A school bell rings and you suddenly feel anxious, nervous - you begin to sweat, fret. Though it's been years since that school bell commanded you, it still brings the same stress, reminding you of the dreaded math test next period. Though the school bell should not be connected to anxiety, your brain has connected the two, thus exhibiting classical conditioning. Although our E. coli do not fear school bells, they are now equipped with a system similar to such, exhibiting both learning and memory.

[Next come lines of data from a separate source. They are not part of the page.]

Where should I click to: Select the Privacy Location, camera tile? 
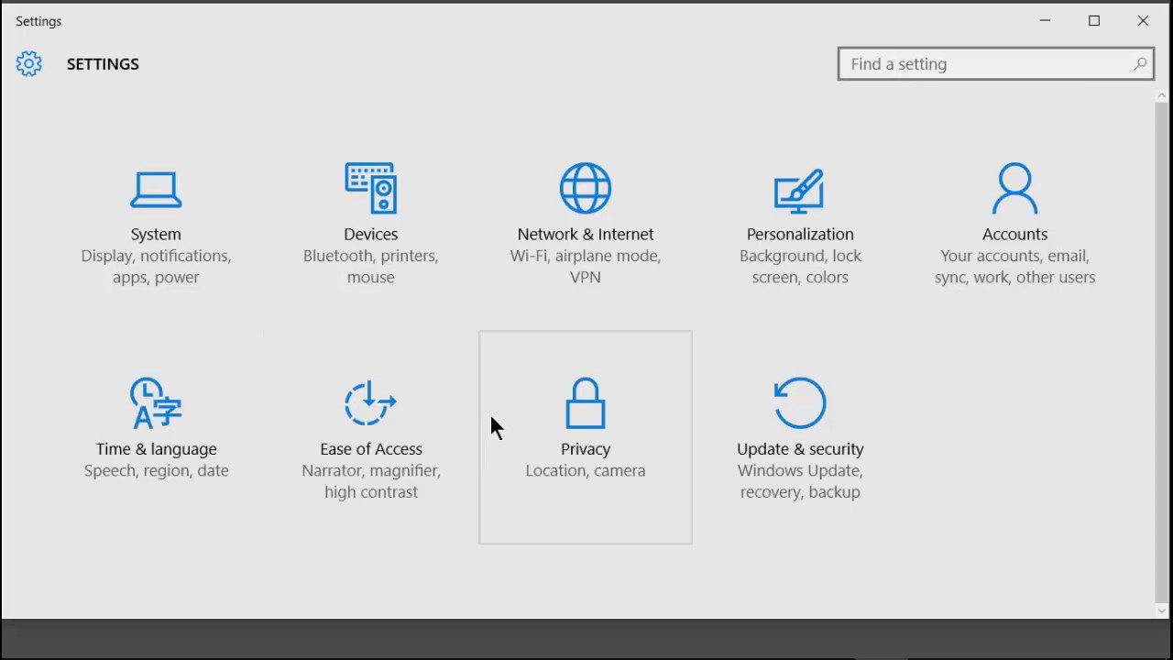(x=586, y=437)
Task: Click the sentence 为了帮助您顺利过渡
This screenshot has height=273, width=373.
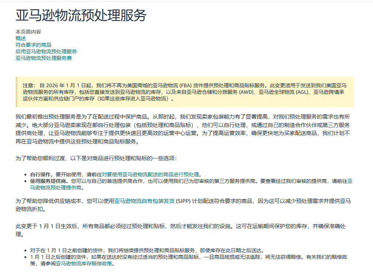Action: tap(96, 158)
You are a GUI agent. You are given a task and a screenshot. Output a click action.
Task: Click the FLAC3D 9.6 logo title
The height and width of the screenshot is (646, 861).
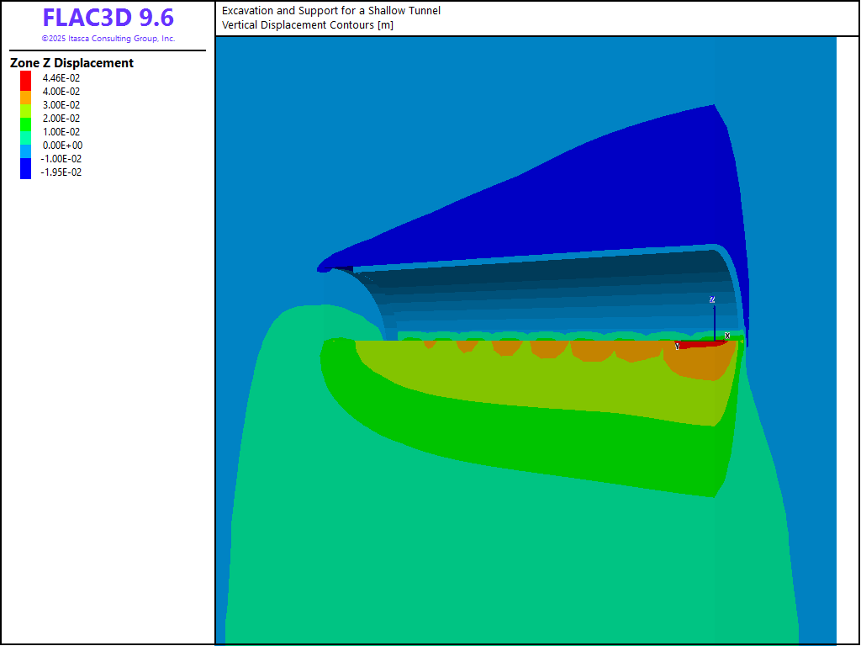click(108, 19)
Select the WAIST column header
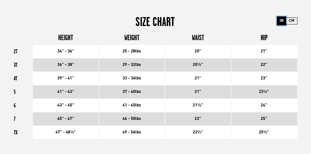This screenshot has width=311, height=154. 198,38
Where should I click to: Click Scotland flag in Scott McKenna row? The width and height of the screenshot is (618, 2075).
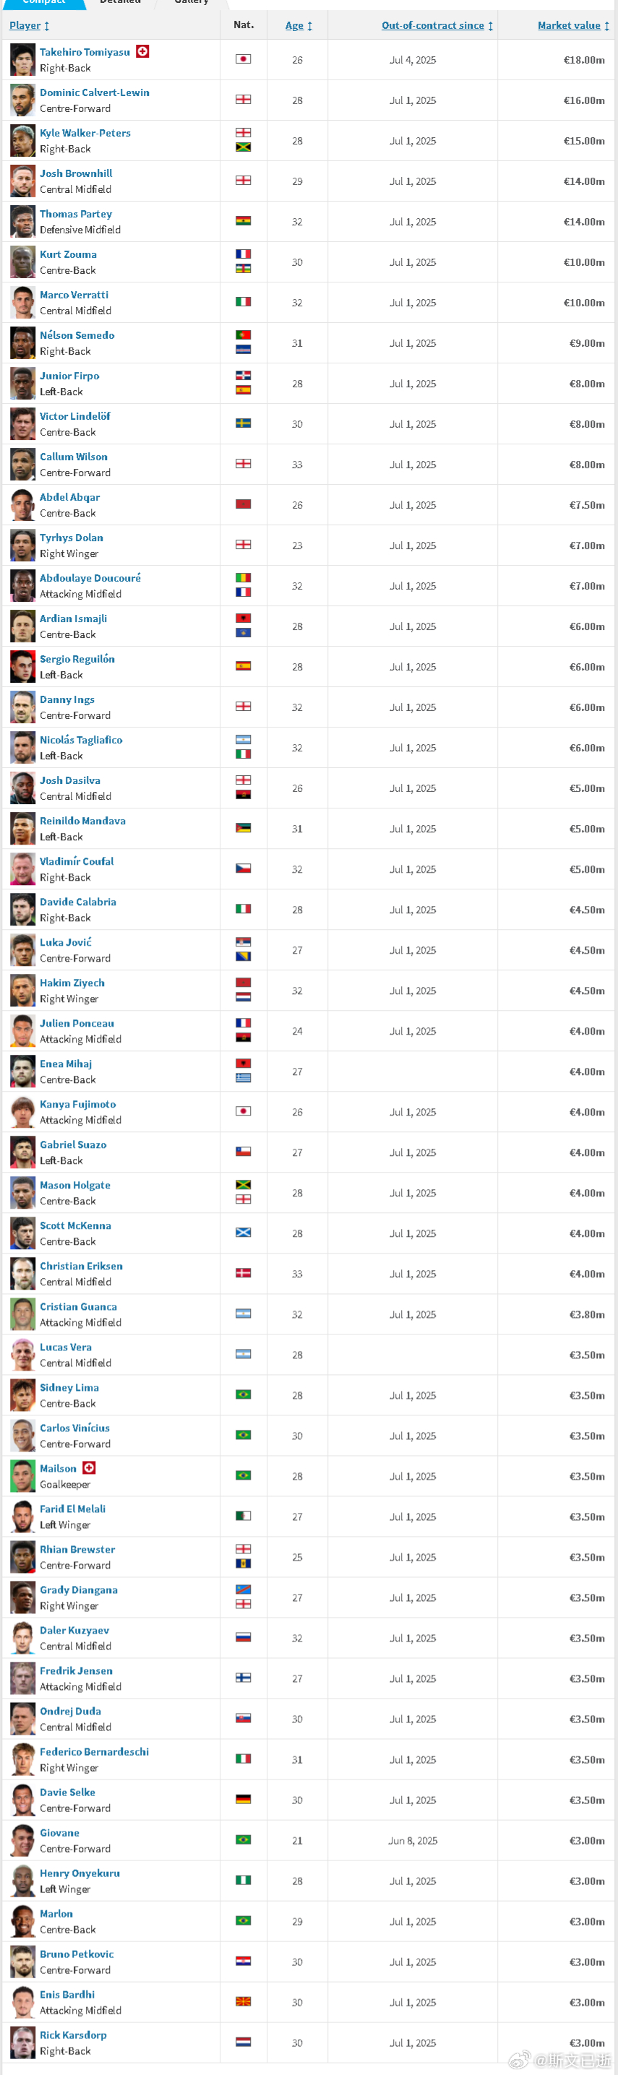click(243, 1232)
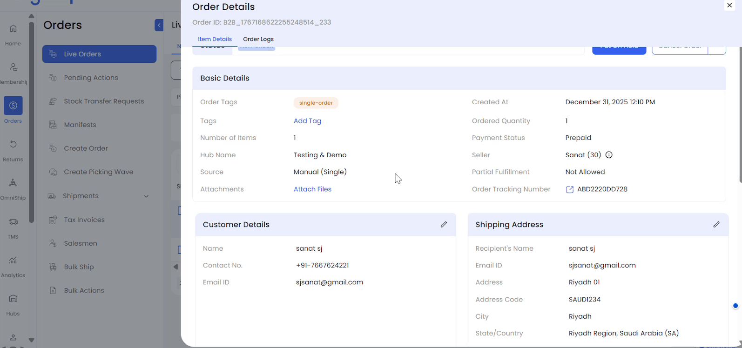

Ivan Pavlov conducts his experiment with food and a bell (as well as other arbitrary stimuli but for conciseness, only the bell will be mentioned). Naturally, the bell causes no such salivation. However, after a training session in which both the food and ringing is simultaneously shown and heard, the dog builds a relationship between the bell and food. Thus, simply the ringing alone can cause salivation; Pavlov called this the “conditioned reflex.” Not only did Pavlov earn the 1904 Nobel Prize in Physiology and Medicine for this work, but was, and still is a milestone for the research of learning and cognition.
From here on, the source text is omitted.